> What you should do: Pick out every line of the data below that contains the string "height", and copy each such line. Uppercase and lowercase letters count as different.

> Data records:
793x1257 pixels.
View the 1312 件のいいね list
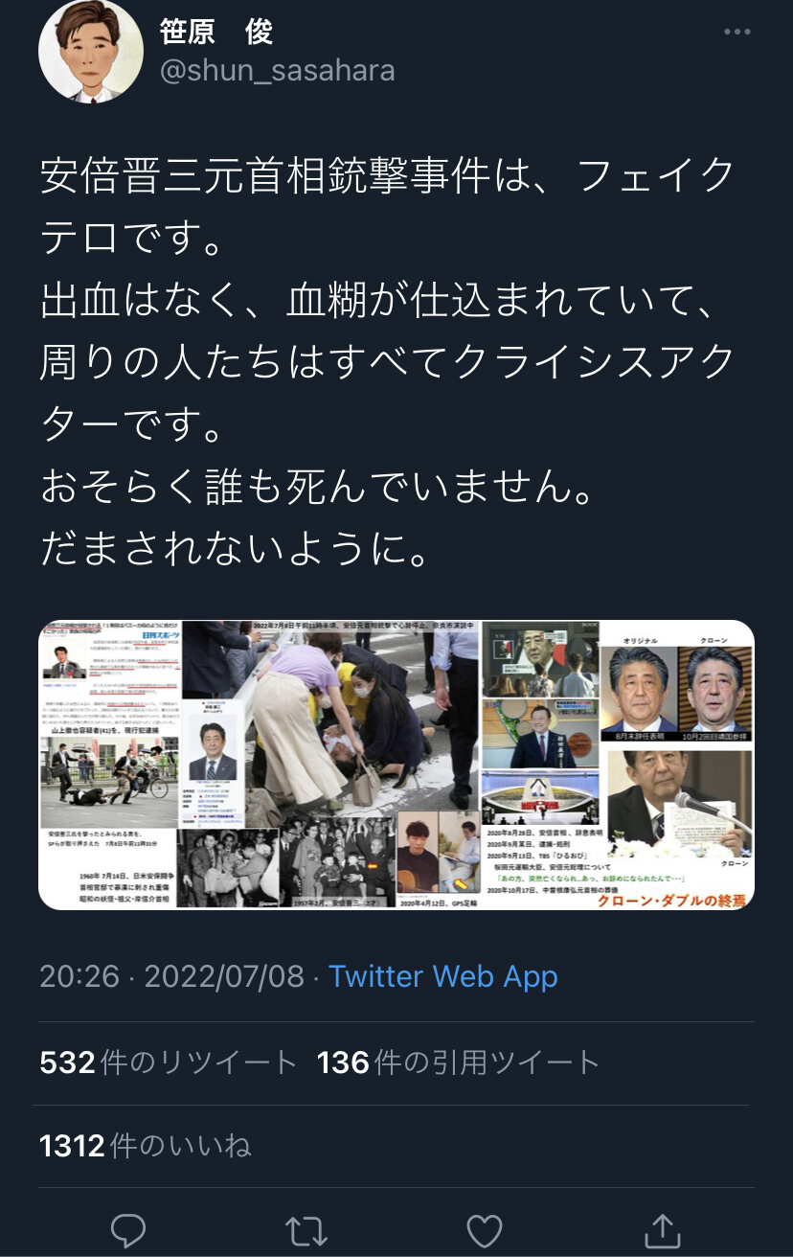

---

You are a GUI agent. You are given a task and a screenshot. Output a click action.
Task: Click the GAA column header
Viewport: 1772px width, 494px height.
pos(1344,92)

==

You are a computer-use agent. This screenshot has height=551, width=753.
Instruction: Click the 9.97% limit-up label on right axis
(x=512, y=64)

> Task solution:
Viewport: 1772px width, 494px height.
You are a computer-use agent. This screenshot has height=551, width=753.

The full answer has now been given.